## Provided information
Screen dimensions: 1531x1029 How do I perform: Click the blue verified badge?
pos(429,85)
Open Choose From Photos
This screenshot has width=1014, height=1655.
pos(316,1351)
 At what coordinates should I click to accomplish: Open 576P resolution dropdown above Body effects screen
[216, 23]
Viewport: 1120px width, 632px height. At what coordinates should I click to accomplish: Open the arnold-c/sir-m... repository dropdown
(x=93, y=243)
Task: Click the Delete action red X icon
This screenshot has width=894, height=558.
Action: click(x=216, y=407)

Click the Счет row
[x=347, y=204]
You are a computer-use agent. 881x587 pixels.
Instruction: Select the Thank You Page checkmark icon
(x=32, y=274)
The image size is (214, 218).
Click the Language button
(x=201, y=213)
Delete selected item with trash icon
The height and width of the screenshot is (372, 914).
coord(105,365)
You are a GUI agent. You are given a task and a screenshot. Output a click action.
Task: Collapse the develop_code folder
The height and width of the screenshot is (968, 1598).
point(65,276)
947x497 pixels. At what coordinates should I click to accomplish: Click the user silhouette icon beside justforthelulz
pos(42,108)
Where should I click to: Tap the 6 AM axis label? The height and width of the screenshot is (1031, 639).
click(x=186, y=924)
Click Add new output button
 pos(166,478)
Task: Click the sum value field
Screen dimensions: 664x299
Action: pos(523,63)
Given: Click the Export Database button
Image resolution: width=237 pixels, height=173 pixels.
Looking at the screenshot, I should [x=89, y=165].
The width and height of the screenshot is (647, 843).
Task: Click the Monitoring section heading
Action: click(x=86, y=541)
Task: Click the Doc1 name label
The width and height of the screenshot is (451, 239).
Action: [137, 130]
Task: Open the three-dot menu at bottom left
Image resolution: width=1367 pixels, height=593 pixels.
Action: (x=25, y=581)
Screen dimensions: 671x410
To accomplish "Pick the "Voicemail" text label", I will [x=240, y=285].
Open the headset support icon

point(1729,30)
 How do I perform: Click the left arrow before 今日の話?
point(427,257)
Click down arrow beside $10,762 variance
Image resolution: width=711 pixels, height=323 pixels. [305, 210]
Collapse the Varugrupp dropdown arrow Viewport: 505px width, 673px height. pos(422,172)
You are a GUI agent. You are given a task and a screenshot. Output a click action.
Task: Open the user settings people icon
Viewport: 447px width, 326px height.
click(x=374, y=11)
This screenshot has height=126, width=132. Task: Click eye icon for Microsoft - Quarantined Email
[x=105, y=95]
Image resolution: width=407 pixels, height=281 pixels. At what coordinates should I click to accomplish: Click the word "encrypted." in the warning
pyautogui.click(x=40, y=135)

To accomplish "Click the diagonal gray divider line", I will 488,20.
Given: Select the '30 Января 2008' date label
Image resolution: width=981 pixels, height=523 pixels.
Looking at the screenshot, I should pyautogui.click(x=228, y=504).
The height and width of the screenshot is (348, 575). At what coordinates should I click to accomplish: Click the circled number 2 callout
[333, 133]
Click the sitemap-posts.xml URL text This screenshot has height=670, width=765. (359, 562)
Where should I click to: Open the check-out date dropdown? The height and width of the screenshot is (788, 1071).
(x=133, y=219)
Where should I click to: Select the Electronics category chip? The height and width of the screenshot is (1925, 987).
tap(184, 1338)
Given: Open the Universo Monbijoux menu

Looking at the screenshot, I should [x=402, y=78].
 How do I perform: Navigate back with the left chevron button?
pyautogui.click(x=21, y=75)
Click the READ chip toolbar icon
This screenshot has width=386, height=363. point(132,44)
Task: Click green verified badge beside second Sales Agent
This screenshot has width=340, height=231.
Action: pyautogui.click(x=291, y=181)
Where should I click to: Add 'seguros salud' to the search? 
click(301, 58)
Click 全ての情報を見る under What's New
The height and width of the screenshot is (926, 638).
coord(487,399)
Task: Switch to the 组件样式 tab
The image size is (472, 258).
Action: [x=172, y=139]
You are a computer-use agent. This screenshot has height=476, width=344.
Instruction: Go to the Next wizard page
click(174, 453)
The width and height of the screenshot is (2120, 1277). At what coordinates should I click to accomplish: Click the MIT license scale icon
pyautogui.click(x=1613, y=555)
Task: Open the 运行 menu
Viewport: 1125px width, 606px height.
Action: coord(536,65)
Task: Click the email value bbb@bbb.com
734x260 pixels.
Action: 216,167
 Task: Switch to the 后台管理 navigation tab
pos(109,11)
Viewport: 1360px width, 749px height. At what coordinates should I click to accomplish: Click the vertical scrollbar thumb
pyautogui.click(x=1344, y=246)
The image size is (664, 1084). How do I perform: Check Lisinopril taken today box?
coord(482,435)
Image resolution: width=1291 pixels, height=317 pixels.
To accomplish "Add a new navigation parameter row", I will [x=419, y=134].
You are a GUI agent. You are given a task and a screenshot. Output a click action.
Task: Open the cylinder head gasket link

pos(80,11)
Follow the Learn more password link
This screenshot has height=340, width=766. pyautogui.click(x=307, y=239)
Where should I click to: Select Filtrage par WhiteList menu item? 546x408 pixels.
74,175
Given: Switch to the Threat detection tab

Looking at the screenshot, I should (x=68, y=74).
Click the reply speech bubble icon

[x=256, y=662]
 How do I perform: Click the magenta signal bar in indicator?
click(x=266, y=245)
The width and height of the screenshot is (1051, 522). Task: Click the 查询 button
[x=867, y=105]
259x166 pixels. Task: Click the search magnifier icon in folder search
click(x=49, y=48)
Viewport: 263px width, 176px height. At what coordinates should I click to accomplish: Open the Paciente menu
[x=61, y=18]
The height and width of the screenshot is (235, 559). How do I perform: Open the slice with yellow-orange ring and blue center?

## Given task
Rewrite the rows from the line containing "The width and height of the screenshot is (1051, 522)." through the end of the rows, inclusive, replacing "magnifier" with "magnifying glass" and changing nothing else.

## Expected output
The width and height of the screenshot is (1051, 522). Task: Click the 查询 button
[x=867, y=105]
259x166 pixels. Task: Click the search magnifying glass icon in folder search
click(x=49, y=48)
Viewport: 263px width, 176px height. At what coordinates should I click to accomplish: Open the Paciente menu
[x=61, y=18]
The height and width of the screenshot is (235, 559). How do I perform: Open the slice with yellow-orange ring and blue center?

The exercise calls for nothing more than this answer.